Document citations of "wrapped" software

There is a vague boundary between "things that we should ask users of a certain command to cite" and "things that we don't need to ask users of a certain command to cite".

For example, strainFlye align uses minimap2 to do alignment; should we ask users of this command to cite minimap2 in addition to strainFlye? To me, the answer seems like a pretty solid yes. It doesn't seem fair to me to say that strainFlye is "doing alignment." The next question: do we ask people also to cite other dependencies of strainFlye align: samtools, pysam, scikit-bio, Click, ...? I'm not sure that there is a clear agreed-upon answer to this question. (We already cite this stuff in the paper, but the question is if users of strainFlye should also cite it.)

Both "extreme" options (option 1: don't bother asking users to cite any of the dependencies, not even e.g. minimap2; option 2: ask users to cite literally everything, down to the python modules) don't seem practical. So the ideal solution (at least given how citing things works in academia right now; ideally we'd have some automated system set up that would "give credit" to the devs of every dependency and module we use, even incidentally) is proooobably somewhere in the middle.

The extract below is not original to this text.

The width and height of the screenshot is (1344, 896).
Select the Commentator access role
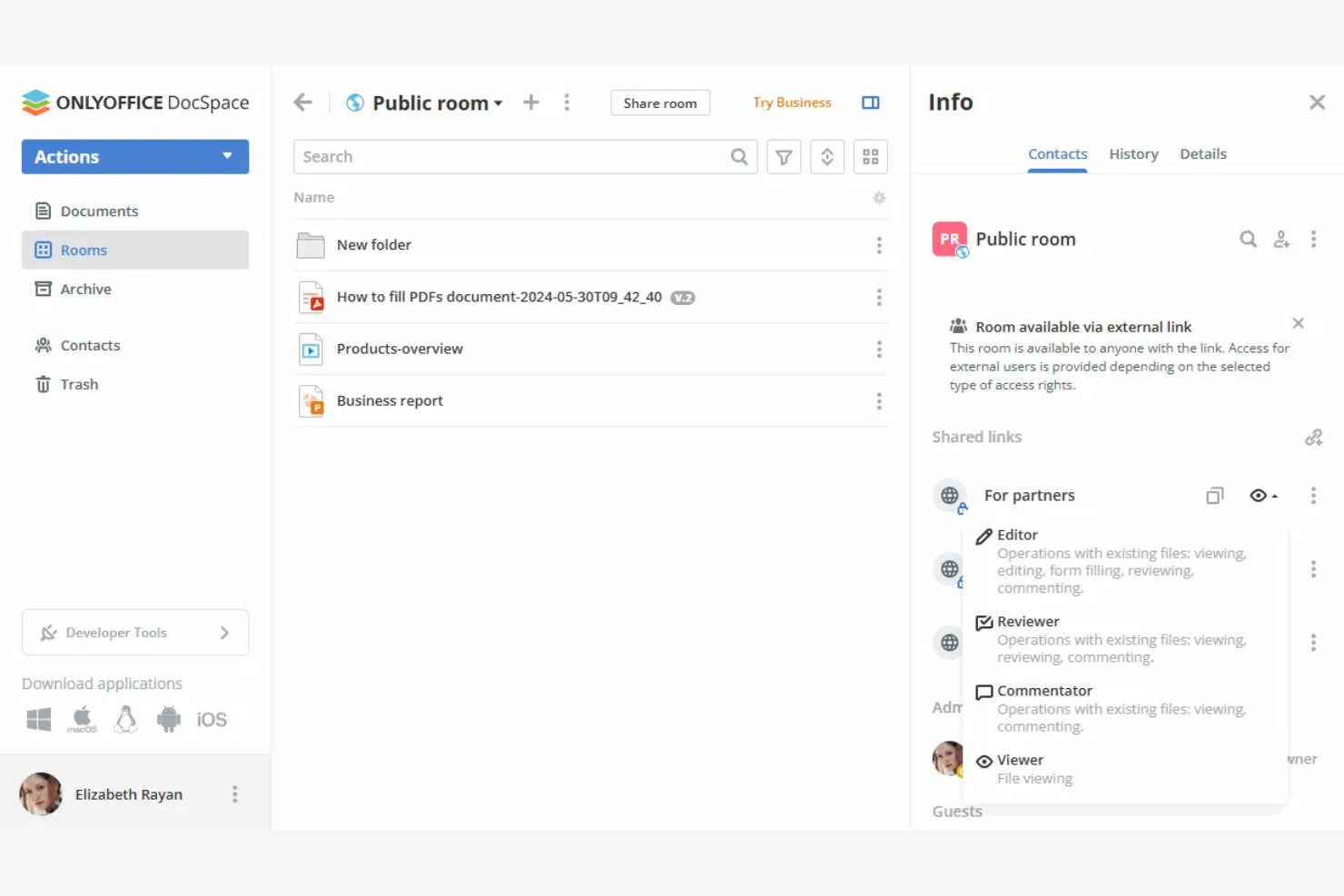[1044, 691]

To me, one approach that seems reasonable is defining a difference between "wrapping" a tool (e.g. using minimap2 to do alignment in strainFlye align—the main output of this command is this alignment, albeit after some filtering) versus just "using" a tool to do something routine as a small part of something else (e.g. using samtools or bcftools to index, sort, etc. a file we created through other means). If we focus on the "wrapped" software as that which should definitely be cited when its corresponding strainFlye command is used, then there are two obvious instances of this: minimap2 for strainFlye align (the main output of this command is the minimap2 alignments), and LJA for strainFlye smooth assemble (the main output of this command is the LJA assemblies).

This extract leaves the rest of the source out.